According to the Associated Press, Stotsky’s analysis revealed that “more than 70 percent of the (proposed) standards for sixth through 12th grade are directly from Common Core, and about 20 percent are edited versions of the national standards.”

“About 34 percent of English standards for kindergarten through fifth grade were taken straight from the national standards, and an additional 13 percent were edited,” the AP adds.

Stotsky went so far as to call the replacement standards a “grand deception,” and suggested the governor “is being embarrassed” by Indiana education leaders in charge of the process.

Many Common Core opponents share Stotsky’s concerns, which is why Monday’s bill signing was met with muted enthusiasm.

We happen to think Indiana lawmakers’ decision to scuttle Common Core is a major victory for opponents of nationalized learning. Here’s why: If enough states follow the Hoosier State’s lead and craft their own unique standards – even if they largely resemble Common Core – they will disrupt the overarching purpose of the nationalized standards, which is to get America’s students learning the same concepts at the same time.

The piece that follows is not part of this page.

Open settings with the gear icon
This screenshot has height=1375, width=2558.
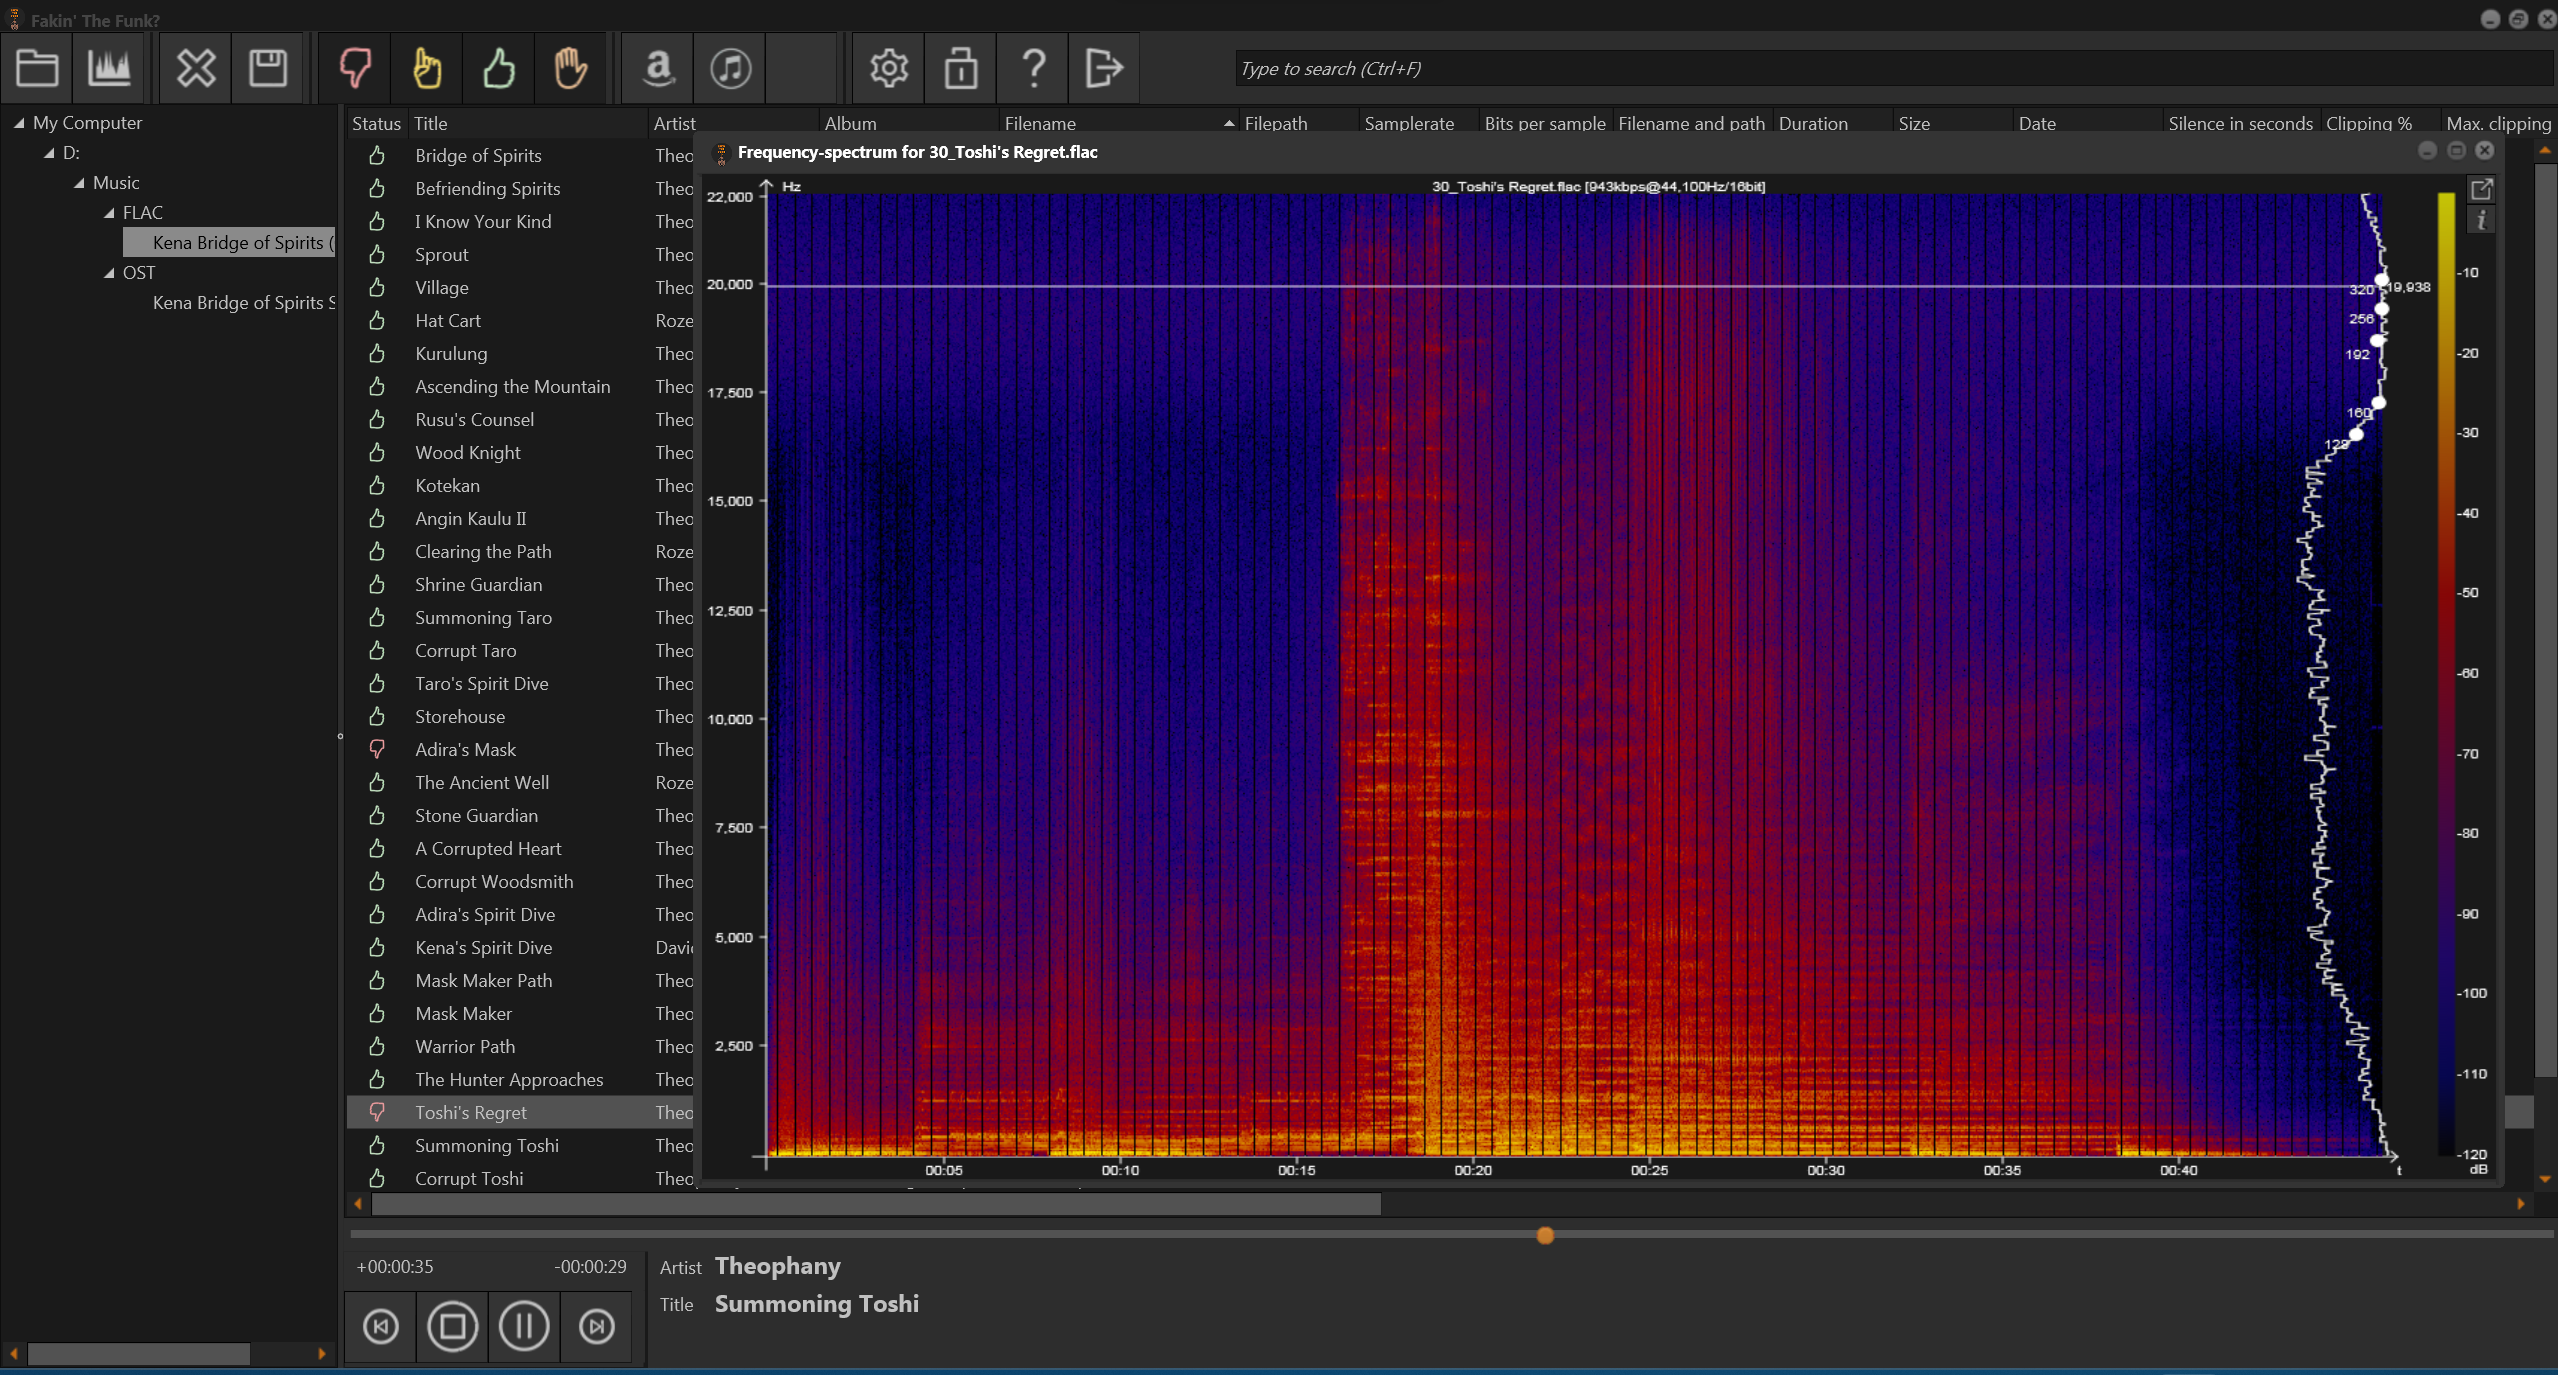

This synchronization of the learning process is necessary so the Common Core-aligned tests will generate apples-to-apples data that social engineers can then use to answer any number of questions, such as, “Which teaching practices are most effective?” and “Which teacher training programs produce the best educators?”

The idea is that the data will help the “experts” and K-12 technology gurus to unlock the science behind teaching and learning. (Currently, good teaching is considered an “art.”) If they manage to do that, it’s not too great a leap to imagine that the federal government will “nudge” the nation’s 15,000 school districts into adopting the “best practices” – as determined by the experts – which would effectively put an end to local and state control of public education.

But, thanks to Indiana leaders, those plans are now in great jeopardy. It’s very possible that in a few years from now, the “big idea” behind Common Core will be completely unworkable and the intelligentsia behind the nationalized standards will be pushing another K-12 experiment to restore America’s schools to greatness.